Ils se retrouvèrent un jour au pied de la cascade où ils venaient puiser l'eau, pour discuter d'une affaire importante.
Le premier, Petite-sagesse, dit: "J'ai certainement atteint la plénitude. Je ne descends plus dans les villages. Je me contente de peu, je n'ai qu'un vêtement, celui que je porte, et je n'ai presque plus besoin de manger. J'ai tellement peu de choses dans ma cabane que même les mites n'habitent plus chez moi."
Un autre, Sagesse-inférieure, dit: "Je n'ai pas encore atteint une telle sagesse, car je mange encore des céréales et j'ai encore un peu de vin caché sous mon lit, mais j'aurai bientôt si peu de choses dans ma hutte que même les mites ne resteront plus chez moi."

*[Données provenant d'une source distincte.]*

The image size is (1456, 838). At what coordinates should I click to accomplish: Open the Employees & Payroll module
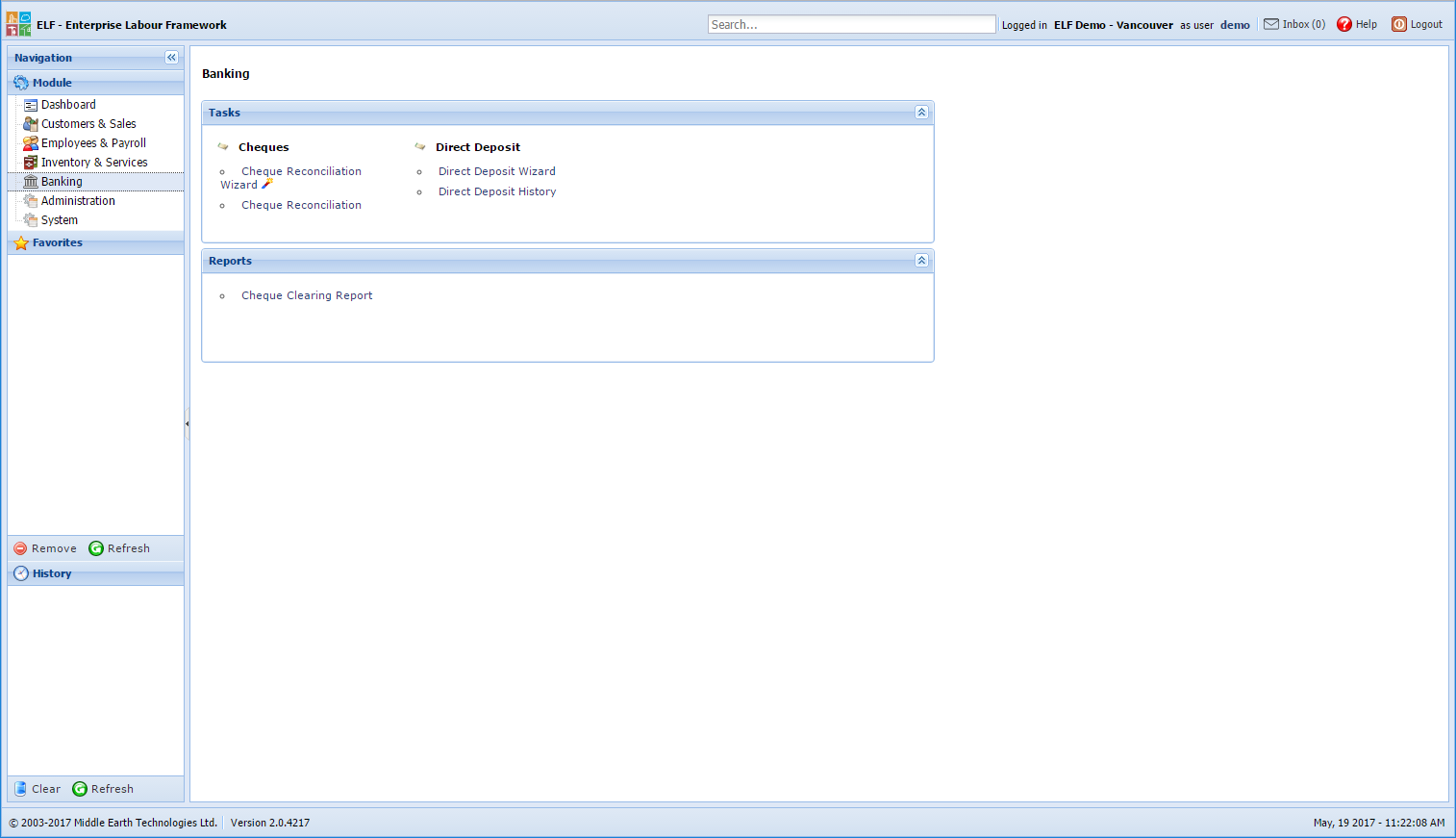(x=92, y=142)
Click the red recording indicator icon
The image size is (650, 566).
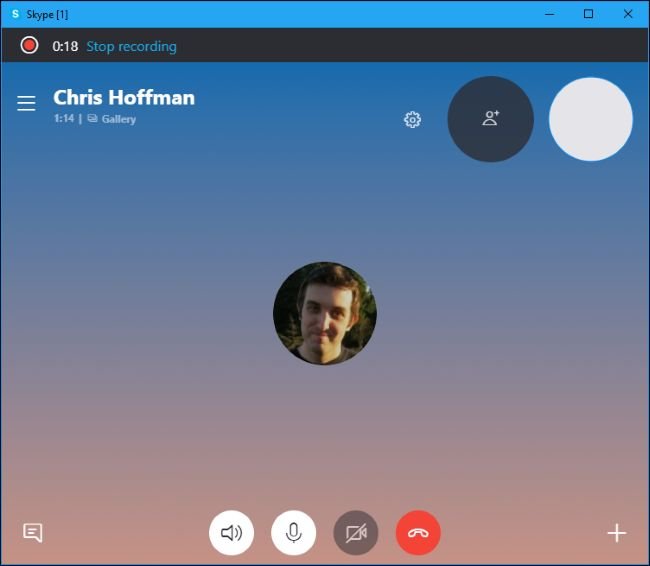pyautogui.click(x=30, y=46)
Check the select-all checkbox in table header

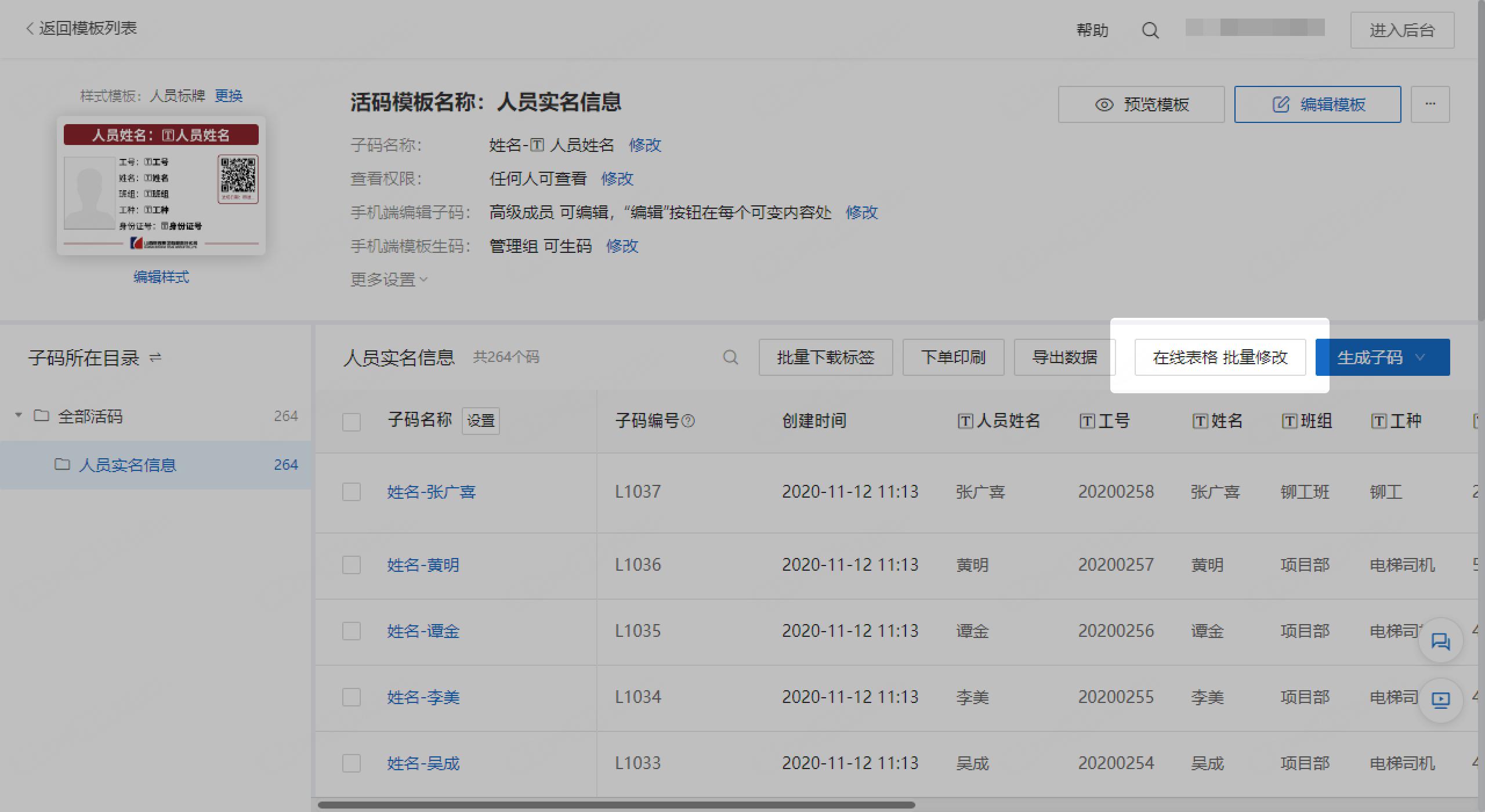coord(352,422)
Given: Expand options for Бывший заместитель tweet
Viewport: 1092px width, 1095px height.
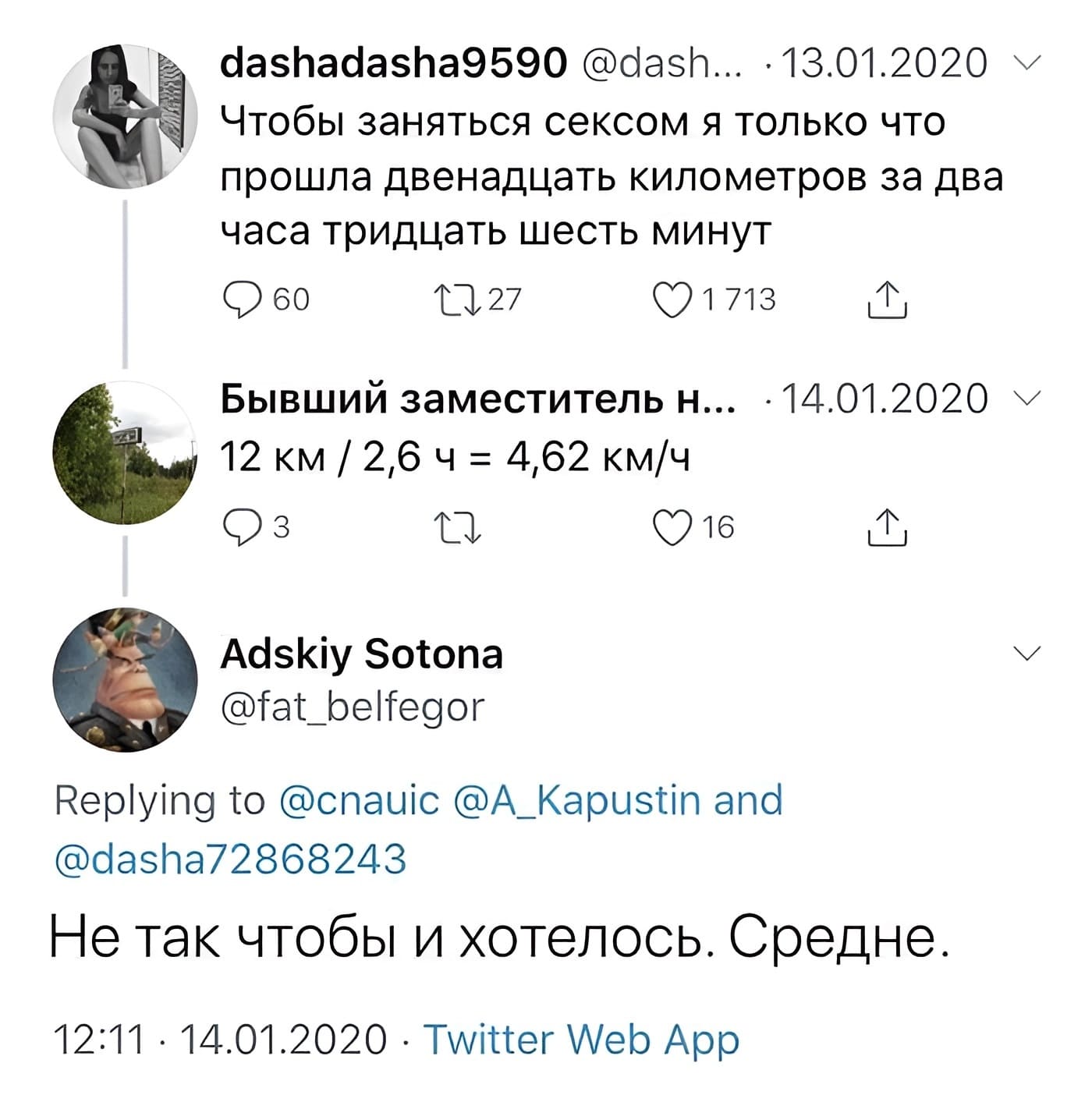Looking at the screenshot, I should point(1028,399).
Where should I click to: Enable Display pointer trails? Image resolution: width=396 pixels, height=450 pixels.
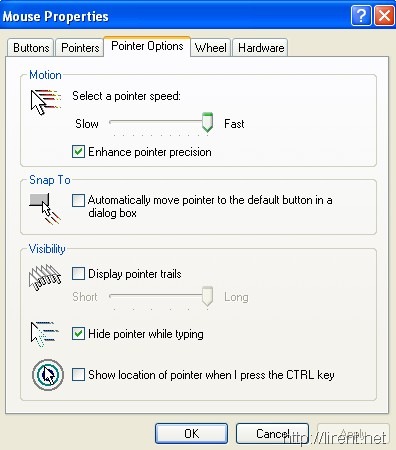tap(78, 274)
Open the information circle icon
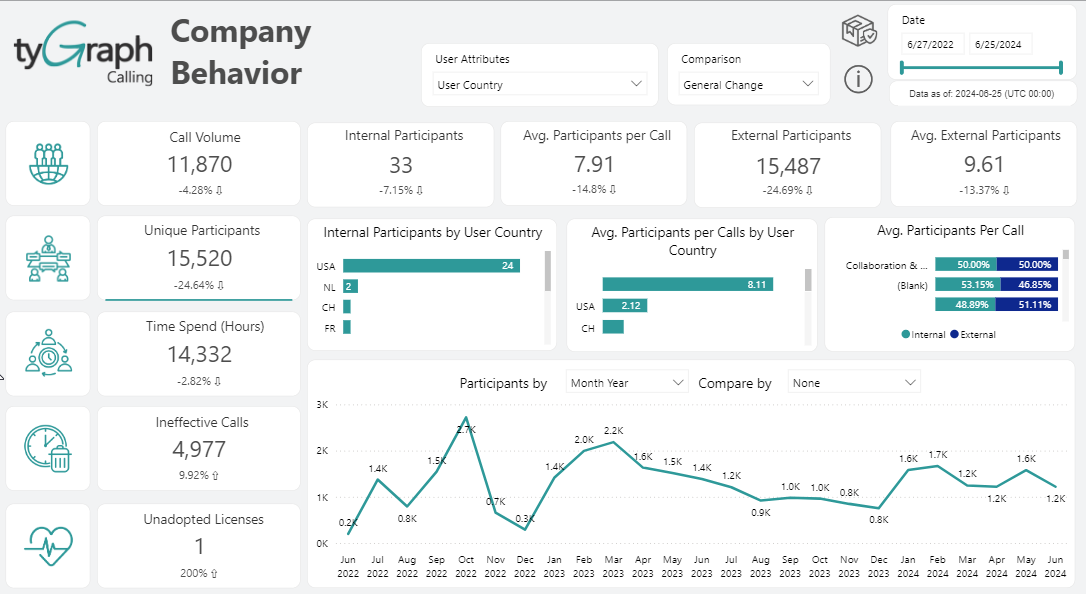The width and height of the screenshot is (1086, 594). (858, 78)
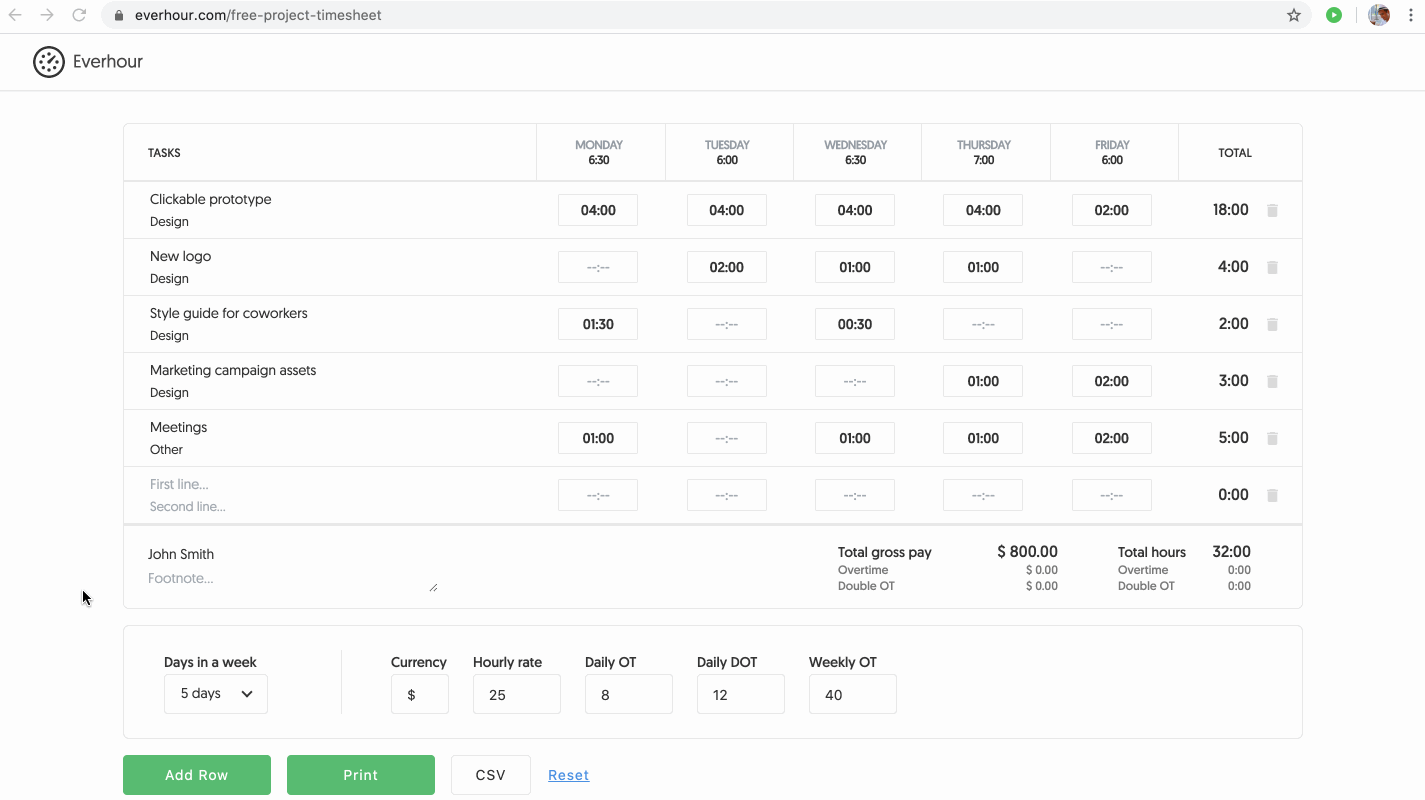Export the timesheet as CSV
The width and height of the screenshot is (1425, 800).
[490, 774]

Un troisième, Grande-sagesse, dit: "Les mites n'habitaient plus chez moi, puis elles sont revenues. J'ignore pourquoi, car je n'avais moi aussi que le vêtement que je portais, et je ne me nourrissais plus que d'air et de rosée. J'ai cherché partout dans ma cabane s'il restait un seul grain de riz quelque part, mais en vain. Puis les mites ont à nouveau disparu. Je fais maintenant comme s'il n'y avait jamais eu de mites dans tout l'univers. Et même si elles revenaient dans ma cabane, pourquoi me dérangeraient-elles?"
Le quatrième, Sagesse-profonde, parla le dernier: "Quant à moi je fais tout comme vous trois, car je vois bien que vous êtes plus sages que moi. Parfois j'ai un vêtement, parfois j'en vole un deuxième dans un village pour laver le premier, puis je rends le moins bon, parfois je n'en ai plus, parfois je vole du riz, parfois je ne mange rien, et il faudra que Sagesse-inférieure me dise où il trouve son vin, car il était fort bon. Mais je vous en supplie, dites-moi: qu'est-ce que des mites?"